**YOUR TASK:** Extract the lines of the listing starting at the line that contains "The height and width of the screenshot is (819, 1456)." and ending at the last line of the listing, and reproduce them verbatim.

**GIVEN DATA:**

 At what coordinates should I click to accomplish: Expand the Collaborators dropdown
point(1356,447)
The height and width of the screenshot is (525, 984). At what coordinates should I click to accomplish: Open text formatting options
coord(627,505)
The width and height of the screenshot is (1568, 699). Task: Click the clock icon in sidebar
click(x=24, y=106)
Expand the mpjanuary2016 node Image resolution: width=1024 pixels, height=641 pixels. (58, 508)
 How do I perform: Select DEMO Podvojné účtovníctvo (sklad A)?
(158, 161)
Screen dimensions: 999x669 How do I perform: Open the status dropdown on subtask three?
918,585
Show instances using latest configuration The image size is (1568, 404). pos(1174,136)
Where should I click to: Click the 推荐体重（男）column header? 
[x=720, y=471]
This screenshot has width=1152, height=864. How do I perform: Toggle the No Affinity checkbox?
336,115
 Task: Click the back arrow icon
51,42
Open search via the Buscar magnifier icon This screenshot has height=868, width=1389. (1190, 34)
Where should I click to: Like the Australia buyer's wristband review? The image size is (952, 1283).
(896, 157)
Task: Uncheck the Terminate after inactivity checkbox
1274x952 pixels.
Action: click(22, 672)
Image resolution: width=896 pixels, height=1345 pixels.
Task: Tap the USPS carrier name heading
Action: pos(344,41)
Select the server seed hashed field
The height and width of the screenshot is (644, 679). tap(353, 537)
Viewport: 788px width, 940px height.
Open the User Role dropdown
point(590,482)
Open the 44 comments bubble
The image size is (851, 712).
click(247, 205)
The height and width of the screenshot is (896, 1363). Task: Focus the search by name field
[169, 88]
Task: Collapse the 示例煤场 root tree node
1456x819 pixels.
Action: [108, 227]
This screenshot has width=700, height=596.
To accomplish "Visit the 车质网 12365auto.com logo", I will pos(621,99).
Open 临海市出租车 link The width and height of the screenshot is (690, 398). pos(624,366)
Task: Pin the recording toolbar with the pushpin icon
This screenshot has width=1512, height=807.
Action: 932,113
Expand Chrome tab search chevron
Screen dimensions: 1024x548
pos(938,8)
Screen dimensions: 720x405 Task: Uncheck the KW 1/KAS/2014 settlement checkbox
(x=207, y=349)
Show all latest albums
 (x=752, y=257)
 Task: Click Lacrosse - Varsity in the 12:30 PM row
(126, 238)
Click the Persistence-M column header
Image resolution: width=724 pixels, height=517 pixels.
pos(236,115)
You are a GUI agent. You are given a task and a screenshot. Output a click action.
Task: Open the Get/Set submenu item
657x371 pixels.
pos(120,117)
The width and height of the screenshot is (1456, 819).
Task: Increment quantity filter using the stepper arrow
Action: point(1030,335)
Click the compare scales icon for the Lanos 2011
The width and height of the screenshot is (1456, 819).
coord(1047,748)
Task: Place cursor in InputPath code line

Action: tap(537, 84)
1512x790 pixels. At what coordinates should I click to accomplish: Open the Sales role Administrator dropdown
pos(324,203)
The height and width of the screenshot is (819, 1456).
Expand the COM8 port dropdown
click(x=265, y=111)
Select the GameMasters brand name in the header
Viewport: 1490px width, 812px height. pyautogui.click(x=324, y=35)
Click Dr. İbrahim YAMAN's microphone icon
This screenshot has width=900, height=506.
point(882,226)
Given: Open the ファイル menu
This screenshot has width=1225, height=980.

**ANSWER TO THE EXERCISE:**
The height and width of the screenshot is (819, 1456).
Expand the COM8 port dropdown
click(x=265, y=111)
Select the GameMasters brand name in the header
Viewport: 1490px width, 812px height. pyautogui.click(x=324, y=35)
Click Dr. İbrahim YAMAN's microphone icon
This screenshot has width=900, height=506.
point(882,226)
Given: Open the ファイル menu
This screenshot has width=1225, height=980.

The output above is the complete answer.